DCP Gaming Director Kris Gilman accused the platforms of “deceptively advertising that their services are legal,” adding that they operate outside of the state’s regulatory environment, “posing a serious risk to consumers who may not realize that wagers placed on these illegal platforms offer no protections for their money or information.”

As CoinTelegraph's Martin Young details below, prediction markets have come under legal scrutiny in several US states, as the use of these platforms has skyrocketed this year and attracted billions of dollars in investment for allowing users to bet on the outcome of a variety of events.

Prediction markets saw huge volumes in November. Source: Token Terminal 

Kalshi fires back in court

A Kalshi spokesperson told Cointelegraph that it is “a regulated, nationwide exchange for real-world events, and it is subject to exclusive federal jurisdiction.

“It’s very different from what state-regulated sportsbooks and casinos offer their customers. We are confident in our legal arguments and have filed suit in federal court,” Kalshi added.

In a complaint filed on Wednesday against the DCP, Kalshi claimed that “Connecticut’s attempt to regulate Kalshi intrudes upon the federal regulatory framework that Congress established for regulating derivatives on designated exchanges.”

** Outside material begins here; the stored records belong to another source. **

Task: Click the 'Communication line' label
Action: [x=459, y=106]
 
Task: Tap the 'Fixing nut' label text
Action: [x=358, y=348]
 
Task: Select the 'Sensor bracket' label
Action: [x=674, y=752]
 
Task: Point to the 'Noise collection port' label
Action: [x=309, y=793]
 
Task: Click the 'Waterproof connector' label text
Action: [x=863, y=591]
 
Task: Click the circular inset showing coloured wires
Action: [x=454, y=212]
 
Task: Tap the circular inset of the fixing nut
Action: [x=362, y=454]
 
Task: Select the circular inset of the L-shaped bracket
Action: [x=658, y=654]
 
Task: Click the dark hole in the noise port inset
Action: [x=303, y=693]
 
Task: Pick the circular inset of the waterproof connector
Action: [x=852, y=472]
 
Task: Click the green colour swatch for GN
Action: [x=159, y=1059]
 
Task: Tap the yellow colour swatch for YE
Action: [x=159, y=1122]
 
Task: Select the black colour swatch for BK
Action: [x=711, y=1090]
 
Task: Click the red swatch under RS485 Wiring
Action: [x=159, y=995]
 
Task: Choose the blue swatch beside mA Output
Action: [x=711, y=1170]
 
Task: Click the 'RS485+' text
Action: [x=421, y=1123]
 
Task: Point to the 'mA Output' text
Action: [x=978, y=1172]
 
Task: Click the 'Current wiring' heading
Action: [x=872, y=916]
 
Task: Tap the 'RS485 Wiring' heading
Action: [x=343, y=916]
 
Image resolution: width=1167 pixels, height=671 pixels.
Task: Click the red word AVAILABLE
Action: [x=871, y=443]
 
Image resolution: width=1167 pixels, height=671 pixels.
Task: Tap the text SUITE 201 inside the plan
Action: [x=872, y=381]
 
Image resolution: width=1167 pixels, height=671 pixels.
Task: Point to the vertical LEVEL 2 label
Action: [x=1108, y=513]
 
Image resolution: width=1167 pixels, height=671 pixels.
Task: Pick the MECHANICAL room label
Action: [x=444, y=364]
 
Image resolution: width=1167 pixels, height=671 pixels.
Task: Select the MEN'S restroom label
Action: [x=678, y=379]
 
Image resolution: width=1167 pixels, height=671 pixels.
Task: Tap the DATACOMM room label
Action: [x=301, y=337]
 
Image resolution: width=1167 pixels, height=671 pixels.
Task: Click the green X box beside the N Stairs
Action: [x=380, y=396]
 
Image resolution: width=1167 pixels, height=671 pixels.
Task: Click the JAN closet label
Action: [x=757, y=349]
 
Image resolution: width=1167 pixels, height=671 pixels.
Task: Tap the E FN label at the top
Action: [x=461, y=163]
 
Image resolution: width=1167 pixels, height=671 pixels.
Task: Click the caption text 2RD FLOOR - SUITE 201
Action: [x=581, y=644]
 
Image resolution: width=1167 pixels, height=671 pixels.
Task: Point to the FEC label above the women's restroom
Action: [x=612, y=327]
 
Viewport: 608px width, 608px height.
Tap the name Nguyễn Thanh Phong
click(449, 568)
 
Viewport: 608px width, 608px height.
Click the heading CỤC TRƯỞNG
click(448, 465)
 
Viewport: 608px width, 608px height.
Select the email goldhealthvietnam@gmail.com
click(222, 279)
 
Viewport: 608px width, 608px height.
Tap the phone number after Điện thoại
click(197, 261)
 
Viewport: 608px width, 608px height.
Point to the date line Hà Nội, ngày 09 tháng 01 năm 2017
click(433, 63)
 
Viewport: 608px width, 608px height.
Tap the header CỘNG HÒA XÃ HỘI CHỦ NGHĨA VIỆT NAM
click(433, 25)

[ZH: Kalshi is perhaps the most exposed in this suit given their massive push into sports predictions...]

It added that its platform was subject to the Commodity Futures Trading Commission’s “exclusive jurisdiction” and its sports event contracts “are lawful under federal law.”

“As we’ve previously shared, Robinhood’s event contracts are federally regulated by the CFTC and offered through Robinhood Derivatives, LLC, a CFTC-registered entity, allowing retail customers to access prediction markets in a safe, compliant, and regulated manner,” a Robinhood spokesperson told Cointelegraph.

Crypto.com did not immediately respond to requests for comment.

In its statement, Connecticut’s DCP said that prediction market platforms pose serious risks to consumers because they lack the required technical standards and security protections for financial and personal data.

Source: Connecticut Department of Consumer Protection

The agency claimed that such platforms also lack integrity controls to prevent insider betting or manipulation, operate without regulatory oversight of their payout rules, advertise to self-excluded gamblers and on college campuses, and permit betting on events with known outcomes, thereby giving insiders unfair advantages.

Only three platforms are legally licensed for sports wagering in Connecticut: DraftKings, FanDuel and Fanatics, all of which require users to be at least 21 years old.

Kalshi under fire in at least 10 US states

Connecticut is not the only state to take a hard stance on prediction platforms; regulators in two neighboring states have previously taken action. 

New York sent a cease and desist to Kalshi in late October, and the company responded on Oct. 27 by suing the state. Meanwhile, the Massachusetts state attorney general sued Kalshi in the state court in September. 

Kalshi also previously received cease and desist orders from Arizona, Illinois, Montana and Ohio this year, and it remains embroiled in ongoing litigation in New Jersey, Maryland and Nevada, reported Bookies.

Kalshi announced this week that it has closed a $1 billion funding round at a valuation of $11 billion, after seeing its best-ever monthly volume in November.